Xe siècle apr. J.-C.

L'âge d'or andalou

Résumé

Samuel HaNagid, vizir et général de Grenade, poète hébreu. Ibn Gabirol compose Keter Malkhut. L'école de Kairouan rayonne avec Hanaël et Nissim. Le Maghreb produit grammairiens et halakhistes.

Événements marquants

  • c. 1013Prise de Cordoue par les Berbères ; dispersion des lettrés juifs en al-Andalus.
  • 1027-1056Samuel HaNagid, vizir de Grenade, est à la fois général, poète et talmudiste.
  • 1028Rabbenou Gershom « Meor ha-Golah » meurt à Mayence après avoir interdit la polygamie ashkénaze.
  • c. 1040Ibn Gabirol (« Avicebron ») écrit Keter Malkhut et le Fons Vitae.
  • 1038Mort de Hai Gaon ; fin effective du gaonat babylonien.
  • 1066Massacre antijuif de Grenade ; mort de Joseph HaNagid, fils de Samuel.

Le siècle en récit

Le Xᵉ siècle apr. J.-C. et les décennies qui le prolongent constituent l'âge d'or juif d'al-Andalus. Jamais depuis la chute du Second Temple, les Juifs n'avaient atteint un tel épanouissement culturel et social. Cordoue, Grenade, Tolède, Lucena deviennent des métropoles où poètes, philosophes, médecins, astronomes et vizirs juifs travaillent coude à coude avec les grands esprits musulmans. Pour un siècle, l'histoire juive ressemble à une conversation ininterrompue entre l'hébreu et l'arabe.

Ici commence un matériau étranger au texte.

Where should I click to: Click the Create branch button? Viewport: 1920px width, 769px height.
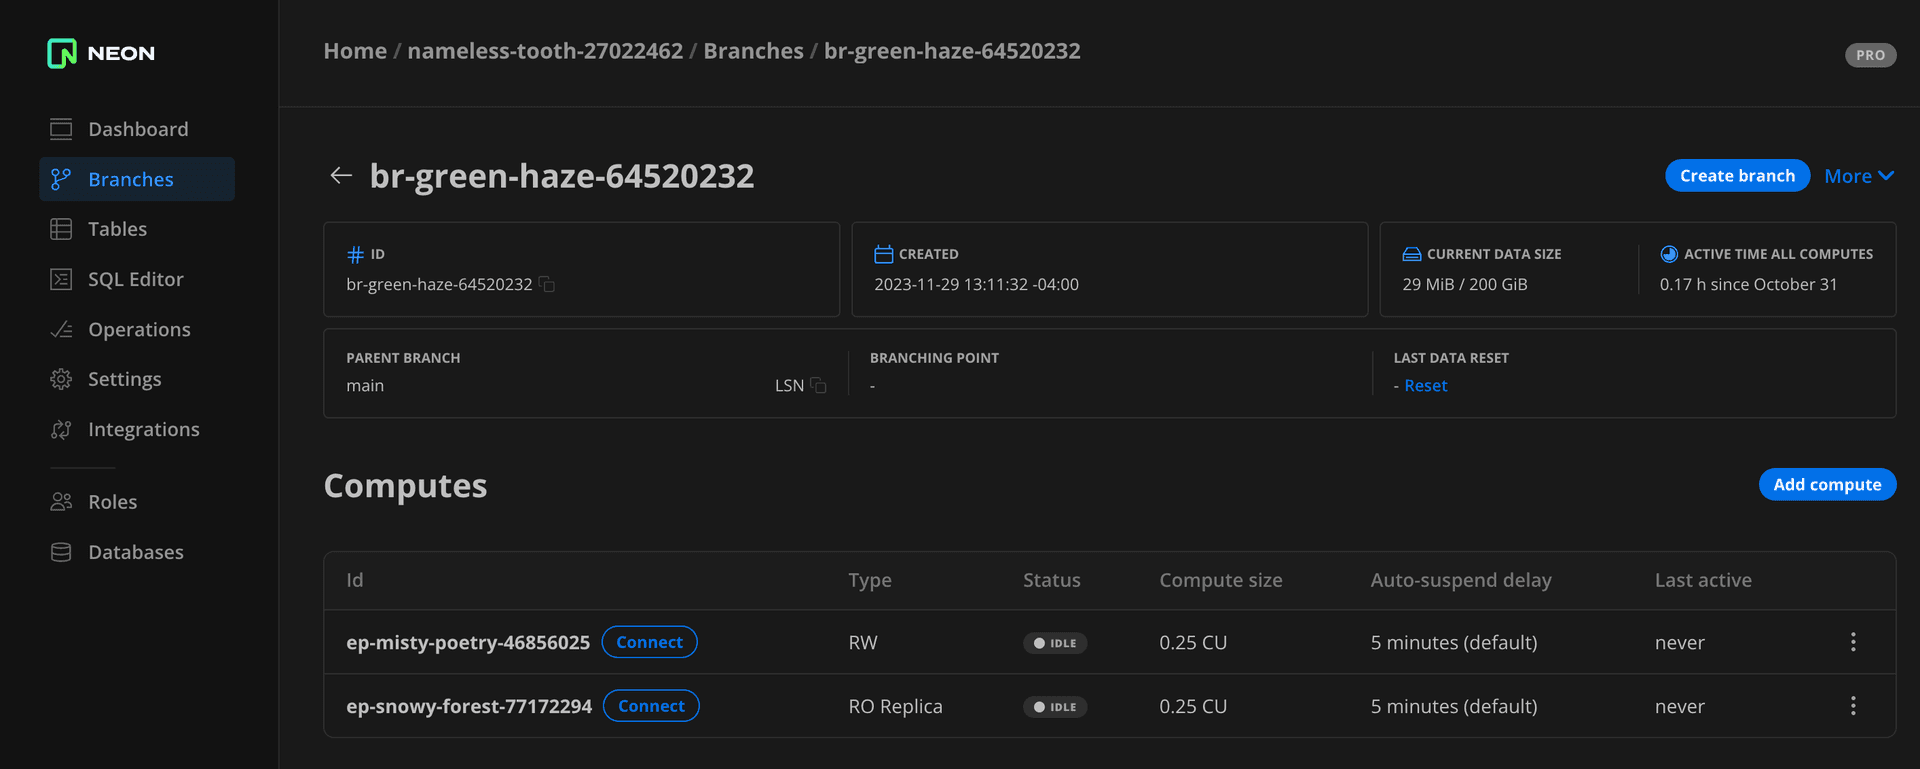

La génération qui hérite de Hasdai ibn Shaprut est celle des **grammairiens**. Menahem ibn Saruq et Dunash ben Labrat s'opposent sur les racines bilitères ou trilitères de l'hébreu, inaugurant une philologie hébraïque scientifique. Yehuda Hayyuj fixe définitivement la théorie des trois lettres radicales et ouvre la voie à Jonah ibn Janah (XIᵉ siècle), plus grand grammairien hébreu de tous les temps. Leur méthode, inspirée des grammairiens arabes, donnera à la Bible une lecture nouvelle.

L'âge d'or passe aussi par la **poésie hébraïque** andalouse, qui renaît après mille ans de sommeil. Samuel HaLévi ibn Nagrela (993-1056) — **Samuel HaNagid**, le « prince » — est son premier grand poète. Vizir militaire du royaume ziride de Grenade, il mène lui-même les armées en campagne, rentre la nuit pour écrire des poèmes hébreux sur le vin, l'amour, la guerre, la mort. Son *Diwan* compte 1 700 pièces. Ses lettres sur la halakha — l'introduction au Talmud qu'on imprime encore aujourd'hui — font de lui aussi un halakhiste majeur. Il meurt en pleine gloire en 1056. Son fils Joseph lui succède comme vizir, mais son arrogance déclenche un massacre antijuif à Grenade en 1066 — plus de 1 500 morts, fin violente de l'âge d'or à Grenade.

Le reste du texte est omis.